— Required work —
Retype only what runs from the line that contains "Click the send icon for 17-00 mailing" through the last line of the listing below, both lines included.

━━━━━━━━━━

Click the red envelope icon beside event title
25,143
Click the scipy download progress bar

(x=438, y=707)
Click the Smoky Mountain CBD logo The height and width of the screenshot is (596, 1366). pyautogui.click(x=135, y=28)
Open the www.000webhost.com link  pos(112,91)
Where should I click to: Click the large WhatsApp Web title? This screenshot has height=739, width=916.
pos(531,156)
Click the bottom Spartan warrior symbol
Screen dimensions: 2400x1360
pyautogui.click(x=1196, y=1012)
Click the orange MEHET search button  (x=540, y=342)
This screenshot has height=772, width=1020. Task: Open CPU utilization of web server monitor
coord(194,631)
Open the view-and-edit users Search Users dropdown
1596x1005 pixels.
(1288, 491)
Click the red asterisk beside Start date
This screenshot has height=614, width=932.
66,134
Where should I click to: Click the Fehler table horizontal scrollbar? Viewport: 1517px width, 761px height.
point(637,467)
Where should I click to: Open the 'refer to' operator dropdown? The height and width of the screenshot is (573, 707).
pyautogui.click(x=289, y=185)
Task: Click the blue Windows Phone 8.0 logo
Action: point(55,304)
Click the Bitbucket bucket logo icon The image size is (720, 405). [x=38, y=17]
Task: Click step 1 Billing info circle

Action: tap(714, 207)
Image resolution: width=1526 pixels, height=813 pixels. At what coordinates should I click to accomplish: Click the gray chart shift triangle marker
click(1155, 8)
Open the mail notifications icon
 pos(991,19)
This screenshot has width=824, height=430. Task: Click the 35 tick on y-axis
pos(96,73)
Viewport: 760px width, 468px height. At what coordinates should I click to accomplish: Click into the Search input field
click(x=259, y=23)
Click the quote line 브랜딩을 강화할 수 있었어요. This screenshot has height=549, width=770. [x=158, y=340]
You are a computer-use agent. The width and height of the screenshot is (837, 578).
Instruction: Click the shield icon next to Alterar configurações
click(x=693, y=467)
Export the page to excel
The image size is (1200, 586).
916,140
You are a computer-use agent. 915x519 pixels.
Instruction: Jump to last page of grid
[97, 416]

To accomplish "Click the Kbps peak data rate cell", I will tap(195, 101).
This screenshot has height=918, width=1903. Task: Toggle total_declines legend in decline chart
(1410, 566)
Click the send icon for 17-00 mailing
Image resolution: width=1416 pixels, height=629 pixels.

━━━━━━━━━━

— Answer to this task —
Click the send icon for 17-00 mailing
Image resolution: width=1416 pixels, height=629 pixels.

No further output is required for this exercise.